### EXERCISE INSTRUCTIONS:
Each record is to be given again precisely as written.

### WORKING DATA:
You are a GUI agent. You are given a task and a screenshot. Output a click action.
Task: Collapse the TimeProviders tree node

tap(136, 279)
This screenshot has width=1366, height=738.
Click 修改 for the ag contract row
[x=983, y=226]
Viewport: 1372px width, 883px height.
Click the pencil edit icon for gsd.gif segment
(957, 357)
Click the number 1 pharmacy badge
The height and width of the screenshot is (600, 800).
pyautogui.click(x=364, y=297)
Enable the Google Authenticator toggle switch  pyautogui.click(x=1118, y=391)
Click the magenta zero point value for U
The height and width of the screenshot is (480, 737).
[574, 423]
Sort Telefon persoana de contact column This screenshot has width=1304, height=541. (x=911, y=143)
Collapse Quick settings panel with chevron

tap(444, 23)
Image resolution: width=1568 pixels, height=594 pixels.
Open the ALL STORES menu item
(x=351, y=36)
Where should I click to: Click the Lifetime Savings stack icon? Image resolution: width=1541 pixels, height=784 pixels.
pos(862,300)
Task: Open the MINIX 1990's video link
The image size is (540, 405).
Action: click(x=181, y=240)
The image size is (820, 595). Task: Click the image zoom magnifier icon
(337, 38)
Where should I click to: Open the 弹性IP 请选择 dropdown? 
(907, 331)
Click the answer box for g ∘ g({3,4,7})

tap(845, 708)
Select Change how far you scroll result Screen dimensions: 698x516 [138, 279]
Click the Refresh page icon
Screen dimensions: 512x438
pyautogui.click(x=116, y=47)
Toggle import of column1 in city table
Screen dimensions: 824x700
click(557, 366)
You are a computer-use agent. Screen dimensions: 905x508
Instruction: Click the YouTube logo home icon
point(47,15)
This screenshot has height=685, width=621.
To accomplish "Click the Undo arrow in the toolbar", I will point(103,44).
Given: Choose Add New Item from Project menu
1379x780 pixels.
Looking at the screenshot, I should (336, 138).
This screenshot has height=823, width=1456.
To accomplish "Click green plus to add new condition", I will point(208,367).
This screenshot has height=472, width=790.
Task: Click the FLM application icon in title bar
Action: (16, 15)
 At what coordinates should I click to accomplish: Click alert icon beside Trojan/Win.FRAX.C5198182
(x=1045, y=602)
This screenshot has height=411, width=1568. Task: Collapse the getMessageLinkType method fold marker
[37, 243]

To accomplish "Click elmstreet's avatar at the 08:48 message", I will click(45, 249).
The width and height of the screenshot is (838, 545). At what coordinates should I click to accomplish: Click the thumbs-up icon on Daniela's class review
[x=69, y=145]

### SOLUTION:
You are a GUI agent. You are given a task and a screenshot. Output a click action.
Task: Collapse the TimeProviders tree node

tap(136, 279)
This screenshot has width=1366, height=738.
Click 修改 for the ag contract row
[x=983, y=226]
Viewport: 1372px width, 883px height.
Click the pencil edit icon for gsd.gif segment
(957, 357)
Click the number 1 pharmacy badge
The height and width of the screenshot is (600, 800).
pyautogui.click(x=364, y=297)
Enable the Google Authenticator toggle switch  pyautogui.click(x=1118, y=391)
Click the magenta zero point value for U
The height and width of the screenshot is (480, 737).
[574, 423]
Sort Telefon persoana de contact column This screenshot has width=1304, height=541. (x=911, y=143)
Collapse Quick settings panel with chevron

tap(444, 23)
Image resolution: width=1568 pixels, height=594 pixels.
Open the ALL STORES menu item
(x=351, y=36)
Where should I click to: Click the Lifetime Savings stack icon? Image resolution: width=1541 pixels, height=784 pixels.
pos(862,300)
Task: Open the MINIX 1990's video link
The image size is (540, 405).
Action: click(x=181, y=240)
The image size is (820, 595). Task: Click the image zoom magnifier icon
(337, 38)
Where should I click to: Open the 弹性IP 请选择 dropdown? 
(907, 331)
Click the answer box for g ∘ g({3,4,7})

tap(845, 708)
Select Change how far you scroll result Screen dimensions: 698x516 [138, 279]
Click the Refresh page icon
Screen dimensions: 512x438
pyautogui.click(x=116, y=47)
Toggle import of column1 in city table
Screen dimensions: 824x700
click(557, 366)
You are a computer-use agent. Screen dimensions: 905x508
Instruction: Click the YouTube logo home icon
point(47,15)
This screenshot has height=685, width=621.
To accomplish "Click the Undo arrow in the toolbar", I will point(103,44).
Given: Choose Add New Item from Project menu
1379x780 pixels.
Looking at the screenshot, I should (336, 138).
This screenshot has height=823, width=1456.
To accomplish "Click green plus to add new condition", I will point(208,367).
This screenshot has height=472, width=790.
Task: Click the FLM application icon in title bar
Action: (16, 15)
 At what coordinates should I click to accomplish: Click alert icon beside Trojan/Win.FRAX.C5198182
(x=1045, y=602)
This screenshot has height=411, width=1568. Task: Collapse the getMessageLinkType method fold marker
[37, 243]

To accomplish "Click elmstreet's avatar at the 08:48 message", I will click(45, 249).
The width and height of the screenshot is (838, 545). At what coordinates should I click to accomplish: Click the thumbs-up icon on Daniela's class review
[x=69, y=145]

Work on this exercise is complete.